→ **Task item A**
List the three films the Sundance review of Mum, I'm Alien Pregnant says the movie is partly made of.
→ **Task item B**
In the Sundance review of Mum, I'm Alien Pregnant, transcribe the passage between "By Ramona Flume" and "an (inter)stellar cast.", inclusive.

→ **Extract provided**
☆ ☆ ☆

“Mum, I’m Alien Pregnant” Delivers Hilarious Body Horror Sci-Fi With a Maternal Heart

THUNDERLIPS and Sundance Film Festival senior programmer Adam Montgomery attend the premiere of Mum, I’m Alien Pregnant, an official selection of the 2026 Sundance Film Festival. (© 2026 Sundance Institute | photo by Stephanie Dunn)

By Ramona Flume

New Zealand writing and directing duo, THUNDERLIPS, traveled to Park City to premiere an out-of-this-world sci-fi/comedy, Mum, I’m Alien Pregnant, on January 23 as part of the Midnight section at this year’s Sundance Film Festival. Their mission? The award-winning filmmakers wanted to make a feature that would “make everyone who has undergone the real-life horror of pregnancy and birth feel seen. … And everyone else feel sick.”

 

It’s a simple tale, really. Girl meets boy with alien penis. Part Alien, part The Exorcist, part Juno, this campy debut film, adapted from the team’s short Help, I’m Alien Pregnant (2024), makes an indelible mark on the hybrid body horror/sci-fi/comedy genre with zany visuals and practical effects, hilarious dialogue, and laugh-out-loud performances by an (inter)stellar cast. 

 

Lead actor (and unforeseen mum-to-be) Hannah Lynch shines (through heaps of sweat, radioactive semen, and spontaneous combustibles) in a star-making role that shows us the cosmic consequences of what can happen when you stand in the way of a woman’s intuition. The details of the film’s unexpected pregnancy might be extraterrestrial, but the core experiences of this body-horror comedy are universally human.

 

The story was inspired by the real pregnancy journey of the film’s producer, Alix Whittaker, whose partner, Jordan Mark Windsor, makes up one-half of THUNDERLIPS. The couple were both onstage — along with THUNDERLIPS’ co-founder/director-writer Sean Wallace and the rest of the film’s Kiwi cast and crew — at the post-premiere Q&A, where they spoke about the inception of their new feature.

 

“The body horror of the whole process was a huge inspiration for us — but also how the medical institution treated us,” Whittaker says about having her intuitive concerns routinely dismissed and ignored by doctors during her pregnancy. “They just would not listen to me.” She detailed more of the “horrors of birth,” including other miseries like breastfeeding and mastitis. “TMI but both my nipples came off,” Whittaker says as the audience gasped exactly like they had during the film’s most lurid scenes. “[Jordan and I] just kept ruminating on how something humans have been doing this since forever could feel so alien and strange.” 

 

Yvette Parsons, Hannah Lynch and Jonny Brugh appear in Mum, I'm Alien Pregnant by THUNDERLIPS

 

“I was just pissed off at how everyone acted like it was normal,” Windsor, who was cradling an alien baby doll during part of the Q&A, says. “Women have been doing this for millions of years and all that stuff, but it doesn’t feel normal.”

☆ ☆ ☆

→ **Supplied information**
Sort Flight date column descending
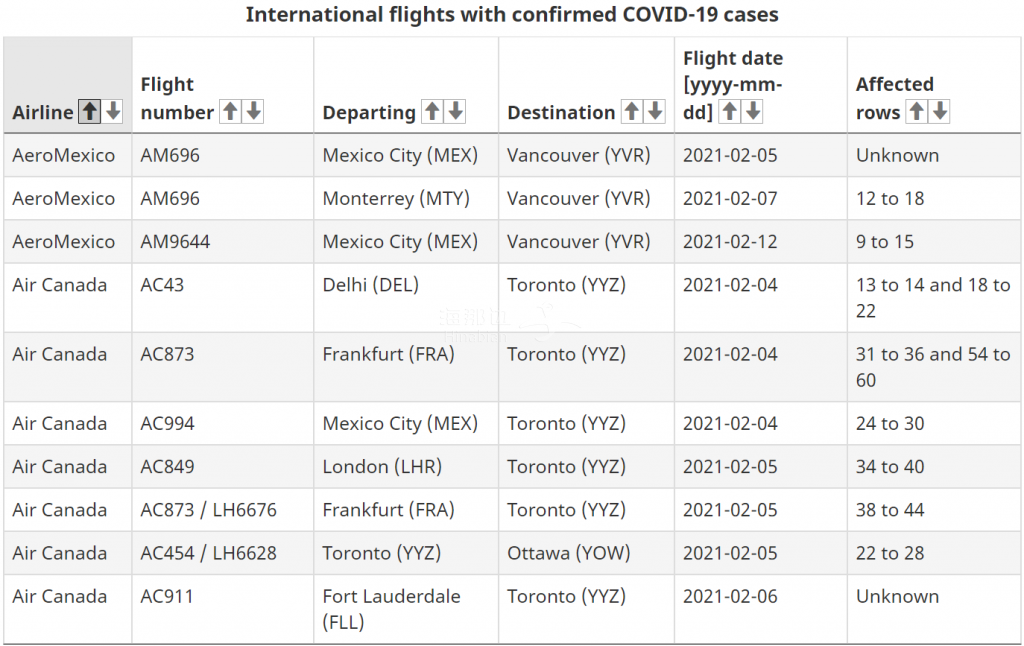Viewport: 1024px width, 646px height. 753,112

☆ ☆ ☆

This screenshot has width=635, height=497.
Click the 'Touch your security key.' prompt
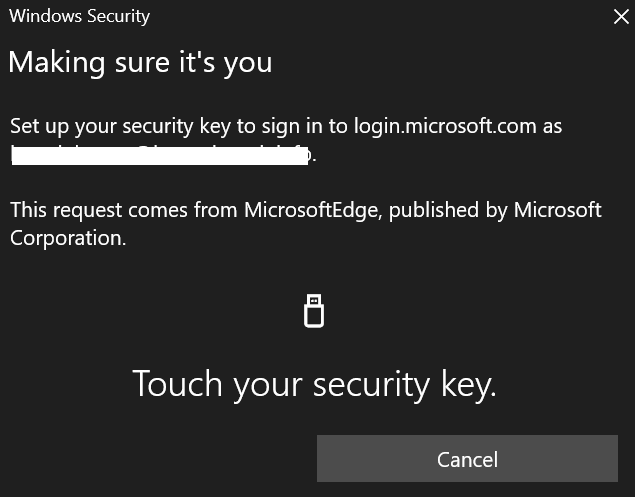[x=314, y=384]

☆ ☆ ☆

→ **Response A**
Alien
The Exorcist
Juno

→ **Response B**
By Ramona Flume

New Zealand writing and directing duo, THUNDERLIPS, traveled to Park City to premiere an out-of-this-world sci-fi/comedy, Mum, I’m Alien Pregnant, on January 23 as part of the Midnight section at this year’s Sundance Film Festival. Their mission? The award-winning filmmakers wanted to make a feature that would “make everyone who has undergone the real-life horror of pregnancy and birth feel seen. … And everyone else feel sick.”

 

It’s a simple tale, really. Girl meets boy with alien penis. Part Alien, part The Exorcist, part Juno, this campy debut film, adapted from the team’s short Help, I’m Alien Pregnant (2024), makes an indelible mark on the hybrid body horror/sci-fi/comedy genre with zany visuals and practical effects, hilarious dialogue, and laugh-out-loud performances by an (inter)stellar cast.